Camille Henrot zerlegt visuelle Codes aus Erkenntnistheorie und anthropologischer Forschung und verwandelt sie in Informationsregister, in hybride kulturelle Artefakte und neue Materialformen. Ihr investigativer Prozess führt sie quer durch die Disziplinen. Intuitiv sammelt sie Gedanken und Bilder, um daraus komplexe, multireferenzielle Werke zu schaffen, die auf aktuelle politische, wirtschaftliche und soziale Fragen verweisen. Ihre Arbeiten bleiben weitgehend offen für individuelle Interpretationen und lassen Raum für eine Vielzahl an alternativen, oft auch widersprüchlichen Lesarten. Henrots spielerische Herangehensweise erforscht, was es bedeutet, Mensch zu sein.

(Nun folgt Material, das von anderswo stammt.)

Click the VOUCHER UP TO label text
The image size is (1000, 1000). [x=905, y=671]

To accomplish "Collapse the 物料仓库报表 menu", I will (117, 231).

If Wishes Were Horses ist Henrots erste institutionelle Präsentation in Österreich. Das in enger Zusammenarbeit mit der Künstlerin entwickelte Projekt besteht zur Gänze aus Werken, die für diese Ausstellung und als Reaktion auf die Architektur des Raumes entstehen. Gedankensysteme, die auf der Grundlage binärer Gegensätze aufgebaut sind, wie maskulin/feminin, Dominanz/Submission, Anbieter/Abhängiger, Außen/Innen bilden das Zentrum der Schau. Eine große ortsspezifische Installation, mehrere Skulpturen und ein Film gehören zu den Werken, die aus einer umfassenden Untersuchung der menschlichen Neigung zur Abhängigkeit entwickelt werden. Die Beziehungen, die Menschen zu Dingen oder Konstrukten haben, von denen sie abhängig sind (wie etwa Technologie, Liebe, Religion, Gesundheitswesen, Regierung oder Haustiere), werden von Henrot in intimer und dabei universell gültiger Weise enthüllt und neu erzählt.

Nach den Personalen von Isa Genzken (2014), Nathalie du Pasquier, Babette Mangolte und Sarah Morris im Jahr 2016 ist Camille Henrots Ausstellung eine Hommage an eine weitere bedeutende zeitgenössische Künstlerin.

Camille Henrot, *1978 in Paris, lebt und arbeitet in New York.